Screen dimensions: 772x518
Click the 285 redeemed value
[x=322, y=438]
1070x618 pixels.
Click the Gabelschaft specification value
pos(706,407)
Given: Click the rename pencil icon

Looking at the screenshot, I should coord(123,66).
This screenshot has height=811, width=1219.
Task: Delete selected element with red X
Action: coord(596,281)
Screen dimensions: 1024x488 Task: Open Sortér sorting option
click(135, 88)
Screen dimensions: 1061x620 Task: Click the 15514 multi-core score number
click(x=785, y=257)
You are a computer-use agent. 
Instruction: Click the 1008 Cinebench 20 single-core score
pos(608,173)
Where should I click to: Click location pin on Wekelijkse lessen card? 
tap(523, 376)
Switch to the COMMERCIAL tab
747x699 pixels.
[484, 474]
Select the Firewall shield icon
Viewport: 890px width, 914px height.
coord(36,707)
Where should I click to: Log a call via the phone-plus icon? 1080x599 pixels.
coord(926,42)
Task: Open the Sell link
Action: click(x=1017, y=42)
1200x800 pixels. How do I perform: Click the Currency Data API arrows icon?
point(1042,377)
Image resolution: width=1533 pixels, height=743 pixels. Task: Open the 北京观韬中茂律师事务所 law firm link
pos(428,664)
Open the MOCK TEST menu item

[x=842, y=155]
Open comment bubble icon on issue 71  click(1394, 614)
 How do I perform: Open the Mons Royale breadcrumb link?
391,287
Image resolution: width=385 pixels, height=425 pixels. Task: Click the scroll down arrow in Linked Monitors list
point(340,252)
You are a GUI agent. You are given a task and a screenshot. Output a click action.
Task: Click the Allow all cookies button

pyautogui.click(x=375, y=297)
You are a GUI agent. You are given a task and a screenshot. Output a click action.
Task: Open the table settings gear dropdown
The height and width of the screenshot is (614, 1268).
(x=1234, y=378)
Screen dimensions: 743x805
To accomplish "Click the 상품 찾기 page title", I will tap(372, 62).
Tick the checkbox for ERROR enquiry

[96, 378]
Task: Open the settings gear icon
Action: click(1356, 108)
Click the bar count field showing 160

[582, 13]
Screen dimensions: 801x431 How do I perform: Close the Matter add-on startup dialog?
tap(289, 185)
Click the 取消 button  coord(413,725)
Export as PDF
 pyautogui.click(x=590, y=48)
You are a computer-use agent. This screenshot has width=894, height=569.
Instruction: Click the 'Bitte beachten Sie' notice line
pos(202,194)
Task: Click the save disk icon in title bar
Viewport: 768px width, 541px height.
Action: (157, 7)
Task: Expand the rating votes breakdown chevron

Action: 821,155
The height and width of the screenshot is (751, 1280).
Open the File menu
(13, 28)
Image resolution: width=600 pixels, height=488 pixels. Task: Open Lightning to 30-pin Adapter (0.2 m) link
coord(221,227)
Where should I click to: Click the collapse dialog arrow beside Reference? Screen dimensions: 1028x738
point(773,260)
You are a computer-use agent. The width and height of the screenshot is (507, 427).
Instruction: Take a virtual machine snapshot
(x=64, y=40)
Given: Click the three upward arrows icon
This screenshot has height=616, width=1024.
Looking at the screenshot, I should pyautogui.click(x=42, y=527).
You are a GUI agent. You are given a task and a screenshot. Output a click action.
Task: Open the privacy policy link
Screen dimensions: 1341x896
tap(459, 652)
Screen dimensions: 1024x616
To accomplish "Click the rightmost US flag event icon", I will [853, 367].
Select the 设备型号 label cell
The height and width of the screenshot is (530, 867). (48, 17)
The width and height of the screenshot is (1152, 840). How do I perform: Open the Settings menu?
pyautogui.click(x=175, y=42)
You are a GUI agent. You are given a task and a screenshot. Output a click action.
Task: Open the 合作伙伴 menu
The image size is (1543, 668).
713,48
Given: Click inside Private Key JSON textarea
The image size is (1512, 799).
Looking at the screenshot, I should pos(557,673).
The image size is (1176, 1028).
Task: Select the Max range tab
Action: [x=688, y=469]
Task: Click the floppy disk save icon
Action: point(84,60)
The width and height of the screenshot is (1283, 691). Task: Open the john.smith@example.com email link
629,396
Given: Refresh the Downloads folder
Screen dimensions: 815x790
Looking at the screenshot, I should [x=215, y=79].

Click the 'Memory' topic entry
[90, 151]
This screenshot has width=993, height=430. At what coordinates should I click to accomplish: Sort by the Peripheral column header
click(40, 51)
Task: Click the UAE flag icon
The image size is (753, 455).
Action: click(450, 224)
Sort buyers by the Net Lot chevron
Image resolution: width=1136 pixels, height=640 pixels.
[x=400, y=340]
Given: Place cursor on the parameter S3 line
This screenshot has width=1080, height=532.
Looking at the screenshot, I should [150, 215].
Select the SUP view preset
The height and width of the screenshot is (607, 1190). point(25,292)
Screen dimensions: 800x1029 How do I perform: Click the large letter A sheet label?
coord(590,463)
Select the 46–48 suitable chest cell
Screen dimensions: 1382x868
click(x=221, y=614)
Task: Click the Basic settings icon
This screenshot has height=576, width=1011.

Requirement – Nothing before the line holding "Given: Place cursor on the parameter S3 line" belongs in the answer. Repeat that line and the rest of the listing exactly.

Task solution –
Given: Place cursor on the parameter S3 line
This screenshot has width=1080, height=532.
Looking at the screenshot, I should [150, 215].
Select the SUP view preset
The height and width of the screenshot is (607, 1190). point(25,292)
Screen dimensions: 800x1029 How do I perform: Click the large letter A sheet label?
coord(590,463)
Select the 46–48 suitable chest cell
Screen dimensions: 1382x868
click(x=221, y=614)
Task: Click the Basic settings icon
This screenshot has height=576, width=1011.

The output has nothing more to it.